Items from a data source:
----------
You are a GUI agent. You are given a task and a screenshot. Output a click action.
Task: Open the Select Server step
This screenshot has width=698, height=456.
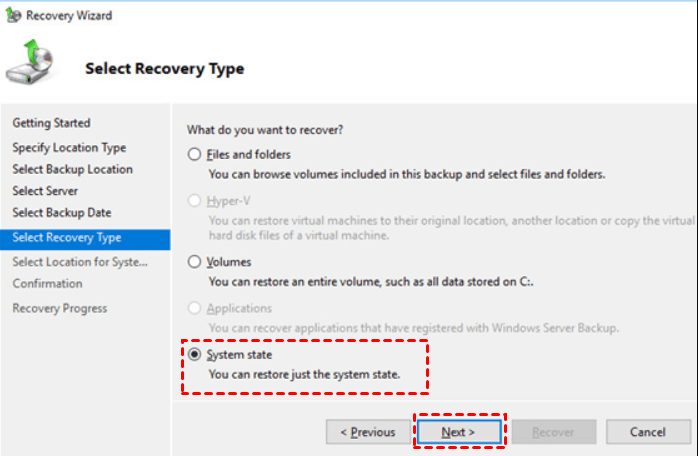pos(45,191)
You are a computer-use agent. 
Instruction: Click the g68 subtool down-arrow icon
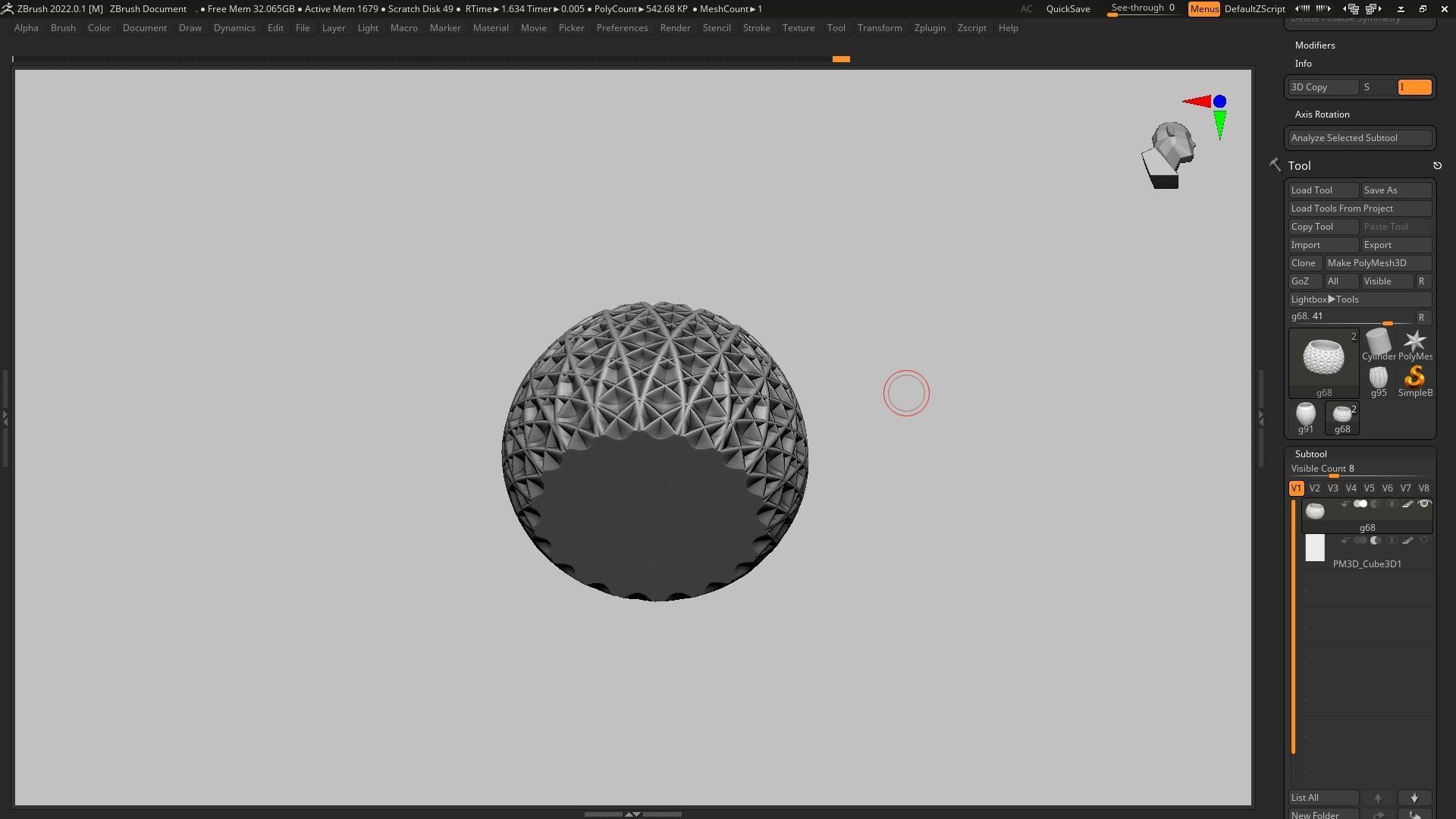tap(1345, 504)
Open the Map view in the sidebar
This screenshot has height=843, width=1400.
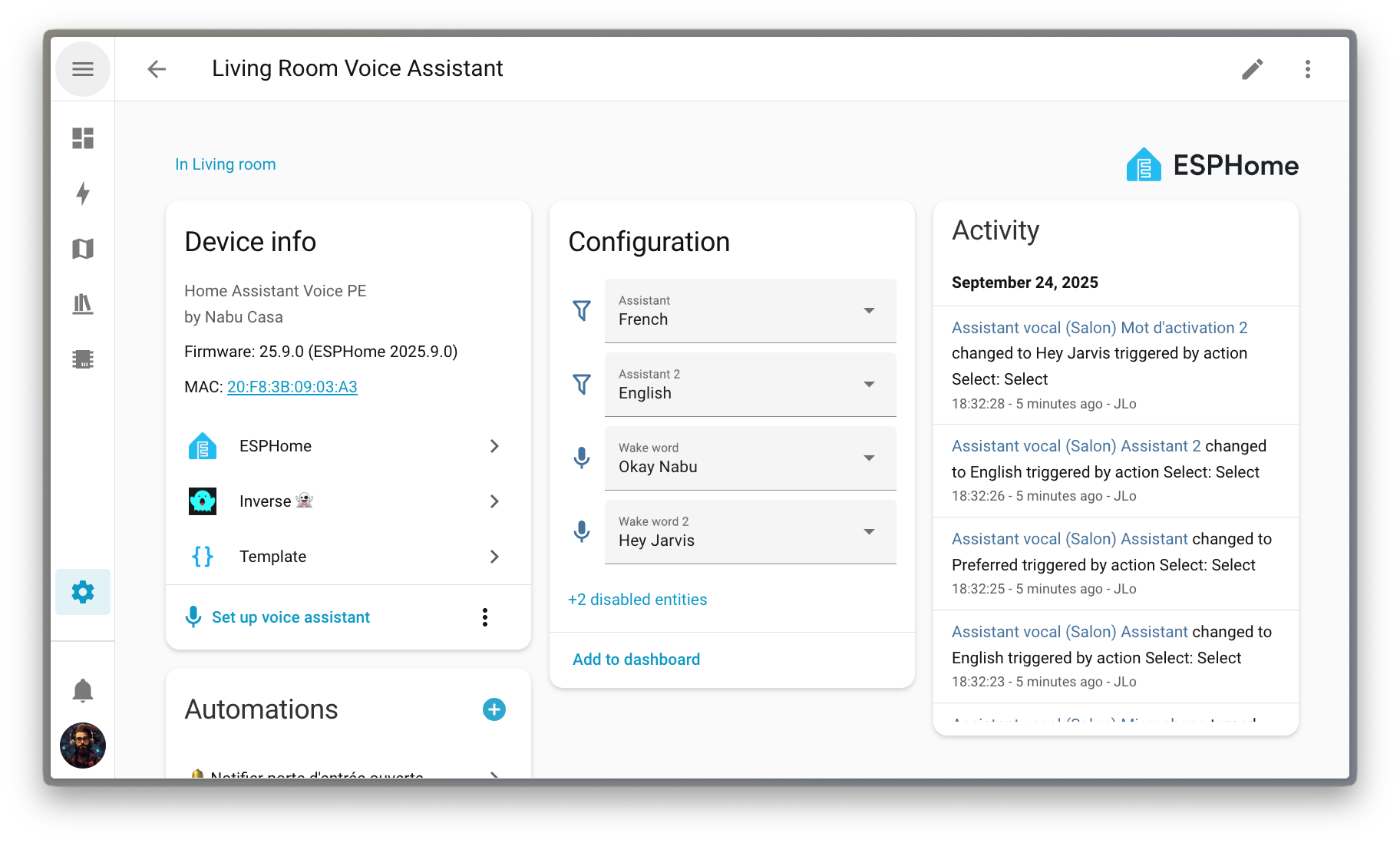[x=83, y=249]
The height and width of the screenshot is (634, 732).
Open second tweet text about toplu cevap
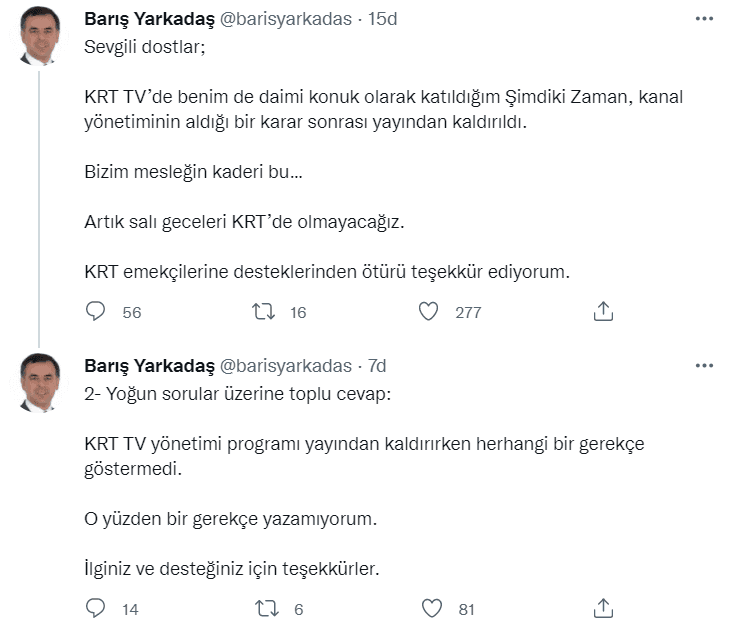(238, 393)
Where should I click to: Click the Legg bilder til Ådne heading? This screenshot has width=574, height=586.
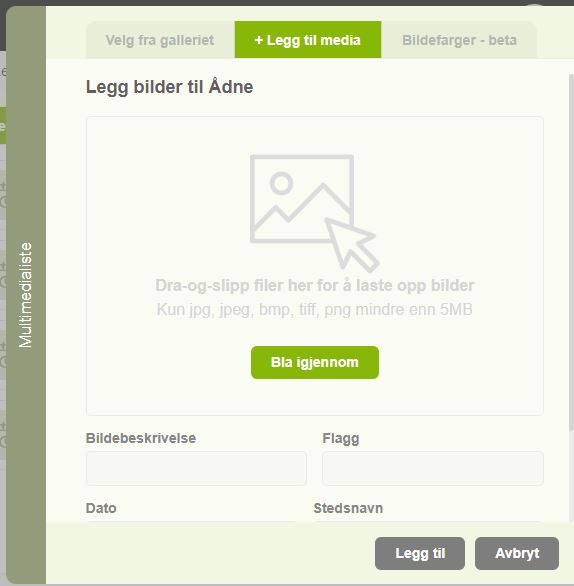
----------
*What the exercise asks:* Reproduce everything from the line containing "You are a computer-use agent." down to the end of the data above, both ends included, and leave the pictures out of your answer.

*Correct result:*
You are a computer-use agent. 
Instruction: Click the g68 subtool down-arrow icon
tap(1345, 504)
Open the Map view in the sidebar
This screenshot has height=843, width=1400.
[x=83, y=249]
The height and width of the screenshot is (634, 732).
Open second tweet text about toplu cevap
(238, 393)
Where should I click to: Click the Legg bilder til Ådne heading? This screenshot has width=574, height=586.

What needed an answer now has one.